- Instructions to follow:
Below is some data. Retype exactly the lines starting at the one with "The height and width of the screenshot is (750, 1300)." and ending at the one with "Expand the アクション dropdown".

- Exercise material:
>>>>>

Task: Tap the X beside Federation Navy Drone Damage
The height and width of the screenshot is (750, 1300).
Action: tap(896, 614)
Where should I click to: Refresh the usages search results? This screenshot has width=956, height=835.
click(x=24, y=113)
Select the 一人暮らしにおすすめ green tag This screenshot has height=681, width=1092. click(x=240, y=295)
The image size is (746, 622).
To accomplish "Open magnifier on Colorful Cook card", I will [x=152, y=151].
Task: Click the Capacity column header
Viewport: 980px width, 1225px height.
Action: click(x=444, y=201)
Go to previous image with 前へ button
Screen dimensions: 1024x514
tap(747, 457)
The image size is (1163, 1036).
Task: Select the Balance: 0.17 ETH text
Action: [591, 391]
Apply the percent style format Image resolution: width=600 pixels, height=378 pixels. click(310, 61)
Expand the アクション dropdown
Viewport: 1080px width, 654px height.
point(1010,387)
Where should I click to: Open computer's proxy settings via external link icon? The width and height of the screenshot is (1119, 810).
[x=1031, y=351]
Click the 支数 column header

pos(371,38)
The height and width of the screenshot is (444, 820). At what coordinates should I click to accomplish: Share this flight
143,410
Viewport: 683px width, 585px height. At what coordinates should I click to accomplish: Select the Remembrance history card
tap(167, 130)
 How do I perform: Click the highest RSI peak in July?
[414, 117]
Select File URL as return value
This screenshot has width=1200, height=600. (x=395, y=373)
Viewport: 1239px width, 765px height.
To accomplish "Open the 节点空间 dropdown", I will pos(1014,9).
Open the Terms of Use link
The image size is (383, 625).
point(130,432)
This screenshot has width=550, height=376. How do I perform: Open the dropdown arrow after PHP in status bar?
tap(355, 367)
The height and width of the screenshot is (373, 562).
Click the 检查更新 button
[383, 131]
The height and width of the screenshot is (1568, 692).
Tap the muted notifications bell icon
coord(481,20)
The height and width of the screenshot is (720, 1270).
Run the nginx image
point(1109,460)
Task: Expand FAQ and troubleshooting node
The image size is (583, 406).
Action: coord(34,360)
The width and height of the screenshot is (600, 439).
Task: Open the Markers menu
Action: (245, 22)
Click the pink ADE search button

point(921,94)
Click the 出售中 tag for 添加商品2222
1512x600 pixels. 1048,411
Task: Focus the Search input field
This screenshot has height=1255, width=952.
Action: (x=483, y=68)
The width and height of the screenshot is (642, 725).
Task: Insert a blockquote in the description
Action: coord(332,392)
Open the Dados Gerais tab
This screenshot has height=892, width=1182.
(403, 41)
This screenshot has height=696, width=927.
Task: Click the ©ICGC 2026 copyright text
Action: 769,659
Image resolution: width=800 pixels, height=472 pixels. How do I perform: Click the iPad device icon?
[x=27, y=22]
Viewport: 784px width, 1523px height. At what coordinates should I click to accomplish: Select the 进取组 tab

<<<<<

- Solution to the problem:
The height and width of the screenshot is (750, 1300).
Action: tap(896, 614)
Where should I click to: Refresh the usages search results? This screenshot has width=956, height=835.
click(x=24, y=113)
Select the 一人暮らしにおすすめ green tag This screenshot has height=681, width=1092. click(x=240, y=295)
The image size is (746, 622).
To accomplish "Open magnifier on Colorful Cook card", I will [x=152, y=151].
Task: Click the Capacity column header
Viewport: 980px width, 1225px height.
Action: click(x=444, y=201)
Go to previous image with 前へ button
Screen dimensions: 1024x514
tap(747, 457)
The image size is (1163, 1036).
Task: Select the Balance: 0.17 ETH text
Action: [591, 391]
Apply the percent style format Image resolution: width=600 pixels, height=378 pixels. click(310, 61)
Expand the アクション dropdown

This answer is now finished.